You’d be forgiven for thinking that Gene Clark’s career stalled sometime in the late seventies. However, in a life filled with “What ifs” 1984 provided one of the biggest with the release of ‘Firebyrd’.
To put it in context ‘Firebyrd’ appeared at the time artists like Tom Petty and REM had brought the jangly guitar back into fashion. The Paisley Underground bands were another source of renewed interest in bands like the Byrds and Love. The absence from the market of bands who worked at the junction of Country Rock, and soft AOR like Firefall or even The Eagles meant there was a gap in the market for sone good songs with a modern production that would attract all these audiences. ‘Firebyrd’ should have been the album to fill that gap.
The album opens with a radically remodelled take on ‘Mr Tambourine Man’. The piano introduction always reminds me of the theme to the sitcom ‘Taxi’ which was just ending its successful run as this album came out. It is a brave attempt to do something different with the song and it works, and gives the audience something familiar to draw them in. ‘Something About You Baby’ is state of the art (1984 style) soft rock and you can picture a soft-focus video on MTV turning this into a hit. With enough of Byrd’s harmonies to please his old fans this is a well-crafted song, and one of three co-writes with producer Andy Kandanes that make up the heart of the album. The other two are Country Rock anthem ‘Rodeo Rider’ and another AOR hit in the making ‘Rain Song’.
Next up is ‘Vanessa’ a song written by Alexander Taylor (brother of James) and veteran songwriter Thomas Jefferson Kaye, who was also listed as a co-producer. This is another mostly successful attempt to position Clark as a relevant modern artist. Gordon Lightfoot’s ‘If You Could Read My Mind’ is given a makeover and he reclaims his own ‘Feel A Whole Lot Better’ which he had been playing with McGuinn and Hillman a few years earlier. This is a fairly straight update but a fine one. The album closes with two solo writes from Clark. ‘Made for Love’ is the one place where the weakness in his voice that had been apparent live for some time made it to the record. Closing song ‘Blue Raven’ has a totally redundant flute part from Jazzman Bud Shank that intrudes into the song, which also at least a minute too long. There is nothing wrong with these songs they just aren’t up to the standard of the rest of the album, which is probably why they were hidden at the end.

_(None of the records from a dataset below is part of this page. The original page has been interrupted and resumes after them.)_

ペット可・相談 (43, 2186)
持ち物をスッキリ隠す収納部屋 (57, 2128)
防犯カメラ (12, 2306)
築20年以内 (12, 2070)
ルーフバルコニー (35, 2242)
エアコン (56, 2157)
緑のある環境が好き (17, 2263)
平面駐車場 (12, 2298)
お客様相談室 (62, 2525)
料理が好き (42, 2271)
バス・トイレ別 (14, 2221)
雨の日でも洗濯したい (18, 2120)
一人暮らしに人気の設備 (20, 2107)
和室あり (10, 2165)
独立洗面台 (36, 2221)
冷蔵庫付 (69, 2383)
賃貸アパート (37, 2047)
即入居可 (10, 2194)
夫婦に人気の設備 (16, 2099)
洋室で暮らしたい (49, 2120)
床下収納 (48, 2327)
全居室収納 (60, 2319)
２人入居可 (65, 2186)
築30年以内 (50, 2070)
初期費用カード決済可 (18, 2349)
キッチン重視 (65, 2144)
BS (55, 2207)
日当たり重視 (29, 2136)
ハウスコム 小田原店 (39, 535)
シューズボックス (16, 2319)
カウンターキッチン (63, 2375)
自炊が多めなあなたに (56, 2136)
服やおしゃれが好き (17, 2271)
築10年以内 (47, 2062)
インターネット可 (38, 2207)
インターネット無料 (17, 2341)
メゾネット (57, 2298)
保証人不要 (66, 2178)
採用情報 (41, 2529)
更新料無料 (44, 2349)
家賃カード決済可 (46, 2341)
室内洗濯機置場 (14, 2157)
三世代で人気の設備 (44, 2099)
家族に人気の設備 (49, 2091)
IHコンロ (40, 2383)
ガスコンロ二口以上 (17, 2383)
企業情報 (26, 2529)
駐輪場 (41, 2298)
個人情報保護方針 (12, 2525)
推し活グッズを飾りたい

So why wasn’t it a commercial success to match the artistic one? Probably the fact that it appeared on the Takoma label, which, despite being owned by Chrysalis, home of mega selling acts like Pat Benatar at the time, didn’t have the marketing muscle to put it in front of the REM and Long Ryders fans who would have adopted him as a returning hero. Clark himself quickly got distracted by the formation of a “Supergroup” Burds tribute and made some unwise business decisions that annoyed his former and current bandmates. So, the opportunity to make ‘Firebyrd’ the cash generator he sorely needed was lost.
With Clark’s reputation as a solo artist sitting firmly with ‘White Light’ and ‘No Other’, the rather more commercial sound of ‘Fiirebyrd’ may not be the most fashionably “roots” of his albums. I would suggest that it is a late flowering of his songwriting that needs to be reappraised and revisited to join the two mentioned above in his canon of great works.